The Genetic Health Information Network Summit has become a forum for influential leaders across healthcare to articulate practical challenges and brainstorm solutions to enable precision medicine. One recurring theme of these events (summarized here) is the ambiguity in the systems used to identify genetic tests for billing, adjudication, and reimbursement.
It is no secret that the genetic testing market has grown quickly. This creates a number of challenges, one of which is that the consensus on how these tests should be billed has not kept pace. Coding variation, price variation, and time-consuming efforts related to billing and payment in this space remain high. These practical challenges limit the potential of genomic medicine.
With the goal of analyzing this problem and identifying practical solutions, Concert worked with fellow Summit organizers to host a webinar featuring leading experts in the space. Summarized here are key observations from the event and updates about cross-stakeholder solutions emerging from events like it.
What does the problem look like today?
Genetic test identification, coding, billing, and reimbursement is not a new problem, but it has evolved. Key updates and observations from the webinar include:
The connection between payment and regulatory agencies has gotten tighter. Multiple organizations are impacted when test codes are established, so they need to collaborate.
Coding has become granular and complex in response to a sharply rising genetic testing market. Without a taxonomy to organize and relate codes and code sets to one another, things can get confusing.
Definitions and frameworks are not shared between clinicians, labs, and payers. With no shared language, consensus on how to make the system work lags.
Not all challenges of genetic testing are about coding.

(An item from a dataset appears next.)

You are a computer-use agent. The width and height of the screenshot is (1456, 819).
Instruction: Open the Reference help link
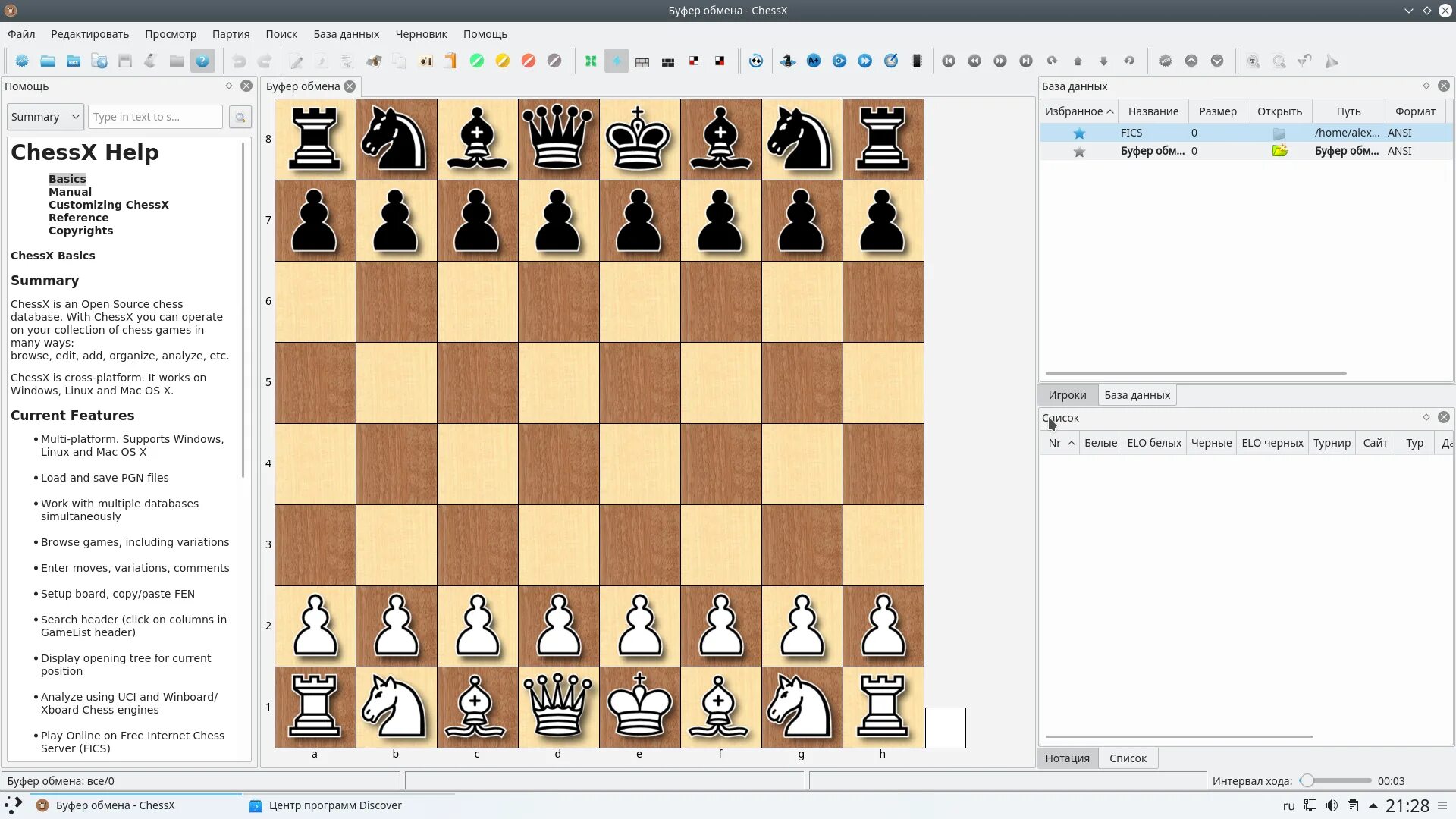tap(78, 218)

Adjacent issues include finding scientific evidence or clinical practice guidelines to make a determination about a genetic test. And, what is “enough”?
A complete recording of the webinar can be found here.

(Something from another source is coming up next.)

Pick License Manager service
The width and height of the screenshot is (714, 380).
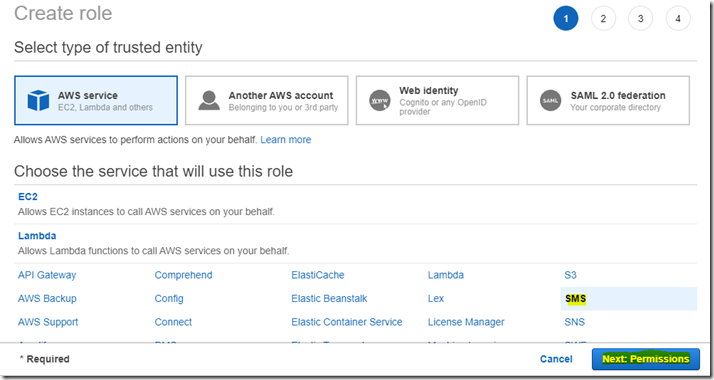click(x=466, y=322)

These observations highlight challenges that are complex, and that cannot be solved by any one stakeholder. The intent of Summit events are to inform solutions that foster cross-stakeholder collaboration. One such solution, designed by Concert Genetics with input from Summit participants, may be of interest in the context of this conversation.
A practical solution for laboratories and commercial health plans
Laboratories and health plans have long needed an efficient method to agree upon how tests will be coded, priced, and covered. As multi-gene panels (billed with multiple codes) have proliferated, this need has intensified. Combing input from key stakeholders with its unique data and software, the team at Concert has designed an innovative approach whereby health plans establish a reimbursement policy that brings laboratories billing for genetic and molecular testing together with the health plan to agree to a set of test-specific coding recommendations.

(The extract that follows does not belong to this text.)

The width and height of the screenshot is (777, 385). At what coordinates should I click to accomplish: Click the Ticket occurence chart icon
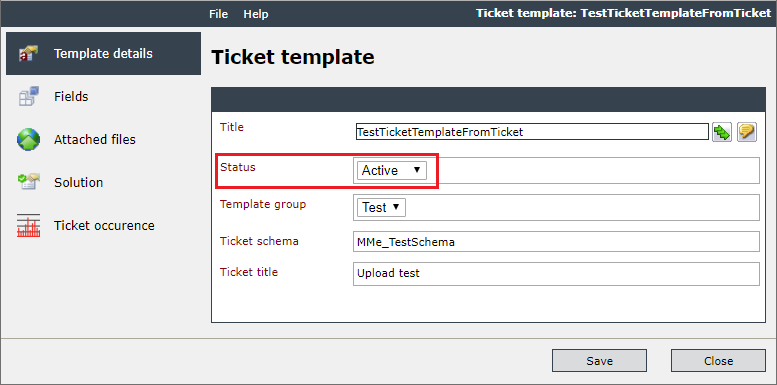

In the case of this policy, the recommendations are generated by the Concert Coding Engine. This process aims to improve the clarity of linkages between the specific tests offered by laboratories and the billing codes associated with those tests, to bring consistency and reliability to the billing and reimbursement process. This clarity sets the stage for more predictable and efficient payment processes–benefiting all involved.
About the Concert Coding Engine
Launched in September 2019, the Concert Coding Engine is a data-driven coding tool for genetic testing, built to address transparency and efficiency gaps in the space. It aims to drive predictable reimbursement, consistent application of medical policy, and accurate determination of insurance coverage and price by following basic principles and assumptions:
There should be one correct, agreed-upon way to code each genetic test on the market.
Creating a set of unambiguous, standardized data requires a deep understanding of tests, codes, and data gaps.
A unifying coding method should be integrated into the existing healthcare system, not created outside of it.
A solution must be widely available, balanced with a business model to continue ongoing support of the tool.
The Coding Engine uses Concert’s detailed database as its ground truth for tests and test attributes. Driven by an algorithm, the Coding Engine follows a logic that maps tests to codes, building crosswalks between previously isolated and ambiguous data sets, pictured here.
Needless to say, more work remains to implement this (or any) solution on a market-wide basis. But the hope of the Concert team, in both helping organize the Summit and developing solutions like this one, is that the rate at which high-quality and high-value precision medicine is delivered through the U.S. healthcare system will continue to accelerate.
Challenges of genetic test identification for billing and reimbursement are persistent and evolving. Addressing them necessitates dialogue between stakeholders to build mutual understanding, definitions, and policy. The current system continues to function on fragmented, disconnected data that is inconsistently applied. Only when these data can be disambiguated, organized, connected, and integrated into existing systems can valuable insights be gained to bring transparency and improve patient outcomes through genomic medicine.